Stated objectives were;
– Conserve and utilise the Mukuvisi Woodlands
– Provide and develop facilities for education in the principles and practice of nature conservation
– Environmental studies and research
– Encourage the public to appreciate the natural environment
Located 5kms from the Harare city centre lies the Mukuvisi Woodlands Nature Reserve, “a touch of the wild in the heart of the city” It welcomes the public every day of the year. On 265 hectares of the beautiful Miombo woodlands which are protected by the Mukuvisi Woodlands Association, which celebrates its 40th anniversary this year.
There were plans in the 1970’s to turn the land over to residential and commercial stands. In a favourable ruling in a case taken to the Administrative Court, Justice Pitman advised environmental groups to combine and “use it or lose it”. The formation of the Mukuvisi Woodlands Association and a 99-year lease to run the Nature Reserve followed, there is a stipulation that the area is maintained and protected whilst providing opportunities for environmental education and recreation.
Protective measures taken include the erection of perimeter fence in 2001 to restrict the wood poaching.
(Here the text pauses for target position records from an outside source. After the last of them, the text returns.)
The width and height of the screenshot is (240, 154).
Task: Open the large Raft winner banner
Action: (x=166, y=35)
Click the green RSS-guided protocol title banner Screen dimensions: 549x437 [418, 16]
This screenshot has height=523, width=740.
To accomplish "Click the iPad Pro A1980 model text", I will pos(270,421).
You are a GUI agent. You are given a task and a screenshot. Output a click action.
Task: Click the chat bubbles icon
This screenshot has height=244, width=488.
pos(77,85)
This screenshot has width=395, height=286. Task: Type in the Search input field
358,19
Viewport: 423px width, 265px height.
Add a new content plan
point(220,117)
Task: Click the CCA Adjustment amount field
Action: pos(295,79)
Repairs to one of the large, leaking municipal sewage pipes that cross through the woodlands have recently been completed through a concerted effort involving several generous private companies working together with officials from the City of Harare.
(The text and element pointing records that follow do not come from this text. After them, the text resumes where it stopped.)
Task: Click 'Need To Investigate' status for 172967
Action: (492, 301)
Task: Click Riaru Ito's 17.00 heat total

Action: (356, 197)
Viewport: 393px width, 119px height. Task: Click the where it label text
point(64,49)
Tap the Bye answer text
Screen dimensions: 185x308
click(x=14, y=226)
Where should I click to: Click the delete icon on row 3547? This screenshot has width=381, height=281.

As part of the environmental education responsibilities, an Eco Schools Program was established in 2007, with annual celebrations and competitions that now involve hundreds of schools within Harare and even further afield. Weekend talk such as recent ones on wetlands, spiders, and threatened vulture species help bring adults up to date, too.
This year, Mukuvisi Woodlands also celebrates the 10th anniversary of the opening of its 3km – 10km Walking Trails, which allow walkers, runners and cyclists to enjoy the seasons’ changing woodland scenery. The Woodlands’ coffee shop provides delicious refreshments afterwards.
From a viewing platform overlooking a small pan, both constructed in the early 1980’s, visitors may currently enjoy the sight of numerous migratory water birds, as well as our savannah animals which include giraffe, eland, impala, zebra, and wildebeest.
On a horseback safari, you can get even closer to these animals, and on a walk, you may be lucky to catch glimpses of the growing families of shy bush buck and sable.